Thu Aug 05, 2010 @ 07:16PM PST

By Matthew Belloni

White-house-party-crashers Kudos to attorney Lisa Bloom, who last night blasted out one of our favorite press releases of the year. In it, she warns journalists not to refer to clients Michaele and Tereq Salahi as "party crashers" because "that statement is false and defamatory."

Bloom might have her work cut out for her. Our quick Google search for "white house party crashers" delivers 158,000 results, the first few pages of which all feature the Salahis. And we're pretty sure we've never heard Ms. Salahi, currently starring on Bravo's "The Real Housewives of D.C.," referred to as anything except "White House party crasher Michaele Salahi."

But Bloom has a point: no charges have ever been filed against the couple. We wish her luck. Read the full press release after the jump:

FOR IMMEDIATE RELEASE:

Attorney Lisa Bloom now represents Michaele and Tareq Salahi;  Salahis may not be referred to as “party crashers” as that statement is false and defamatory.

Statement of Lisa Bloom:

This firm represents Tareq and Michaele Salahi. Ms. Salahi is a cast member of “Real Housewives of D.C.,” a reality show airing on Bravo.

False and defamatory allegations have swirled around the Salahis since November 2009, when they were accused by the media of being “White House party crashers.” From the inception of that allegation to the present, the Salahis have consistently and vehemently denied that they were “party crashers,” and have publicly revealed emails from a White House liaison to substantiate the fact that they were led to believe that they were invited and welcomed at the state dinner. Nevertheless, many in the media continued to defame them by referring to them as “party crashers.” Few in the media even bother to add “alleged” to the title.

In fact, the government has not alleged that they are party crashers. While a grand jury investigation, costing untold tax dollars and wasted hours of time, drags on for eight months, the Salahis have never been charged with any crime. Nor is there any indication that they can be charged with any crime, since by all accounts – including the government’s account – they presented their real names and real IDs at several White House checkpoints, where they were cleared into the dinner. Video of the event shows the Salahis being announced by their real names and entering the dinner. After the dinner, the Salahis emailed a thank you note to the White House liaison, who responded the following afternoon with, “You are most welcome! I here (sic) the smile in your email and am delighted that you and Michaele had a wonderful time. J Have an extraordinary Thanksgiving and many blessings to you both!”

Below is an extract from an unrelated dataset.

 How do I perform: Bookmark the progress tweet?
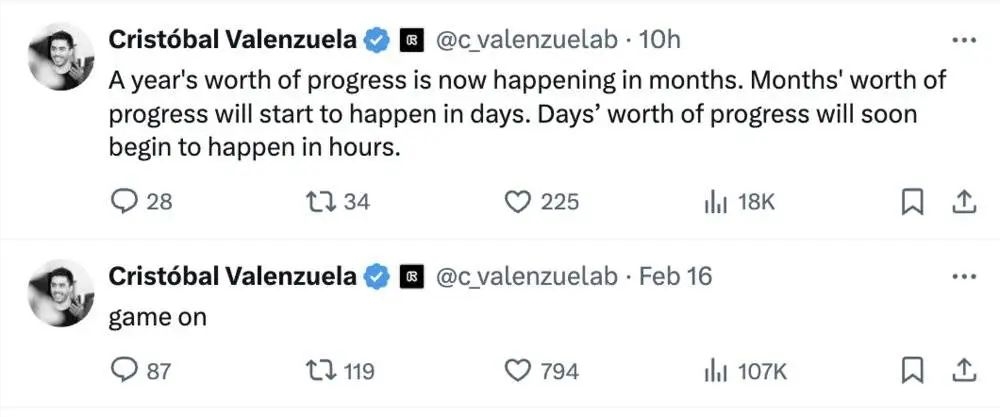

The Real Housewives of D.C. production company even applied for and received a permit to film the Salahis in and around White House property on that night, specifying in the permit application the truth as to who was being filmed, and for what purpose.

Similarly, the Salahis were invited to the Congressional Black Caucus Foundation Dinner, held several months before the White House dinner, as guests of their prior attorney, who is African American. Nevertheless, once the media whipped up a frenzy about the Salahis after the State Dinner, some went back and developed the additional false and defamatory claim that they “crashed” that dinner as well. Again, a fabrication. 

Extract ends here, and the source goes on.